Set exercise A
Using the page on the Executive Office for Immigration Review, explain how the agency came to be created in 1983 and what that change meant for the Immigration Courts.
Set exercise B
List every year mentioned in the page on the Executive Office for Immigration Review, each with the event the page ties to it.
Set exercise C
Reproduce the part of the page on the Executive Office for Immigration Review between "As an office" and "downtown Washington, DC.", inclusive.

# Start of Page

The Executive Office for Immigration Review (EOIR) was created on January 9, 1983, through an internal Department of Justice (DOJ) reorganization which combined the Board of Immigration Appeals (BIA or Board) with the Immigration Judge function previously performed by the former Immigration and Naturalization Service (INS) (now part of the Department of Homeland Security). Besides establishing EOIR as a separate agency within DOJ, this reorganization made the Immigration Courts independent of INS, the agency charged with enforcement of Federal immigration laws. The Office of the Chief Administrative Hearing Officer (OCAHO) was added in 1987. In 2013, EOIR observed its 30th anniversary.
EOIR is also separate from the Office of Special Counsel for Immigration-Related Unfair Employment Practices in the DOJ Civil Rights Division and the Office of Immigration Litigation in the DOJ Civil Division.
As an office within the Department of Justice, EOIR is headed by a Director who reports directly to the Deputy Attorney General. Its headquarters are located in Falls Church, Virginia, about 10 miles from downtown Washington, DC.

# End of Page
# Start of Given material

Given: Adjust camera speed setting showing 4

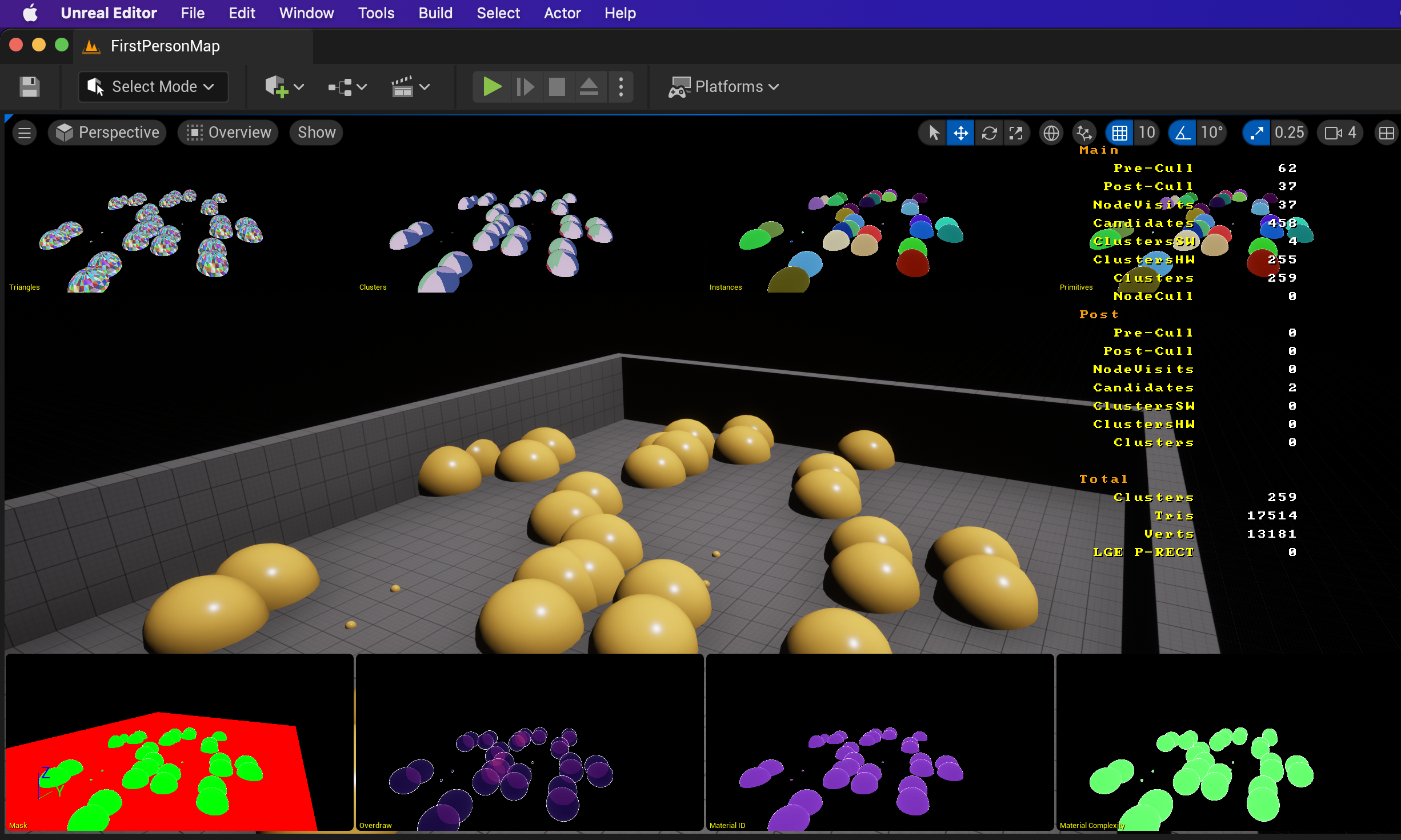Looking at the screenshot, I should point(1340,133).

# End of Given material

Complete response A
The Executive Office for Immigration Review was created on January 9, 1983, through an internal Department of Justice reorganization that combined the Board of Immigration Appeals with the Immigration Judge function previously performed by the former Immigration and Naturalization Service. Besides making it a separate agency within the Department of Justice, the reorganization made the Immigration Courts independent of the Immigration and Naturalization Service, the agency charged with enforcing Federal immigration laws.

Complete response B
- 1983: The Executive Office for Immigration Review was created on January 9 through an internal Department of Justice reorganization.
- 1987: The Office of the Chief Administrative Hearing Officer was added.
- 2013: The Executive Office for Immigration Review observed its 30th anniversary.

Complete response C
As an office within the Department of Justice, EOIR is headed by a Director who reports directly to the Deputy Attorney General. Its headquarters are located in Falls Church, Virginia, about 10 miles from downtown Washington, DC.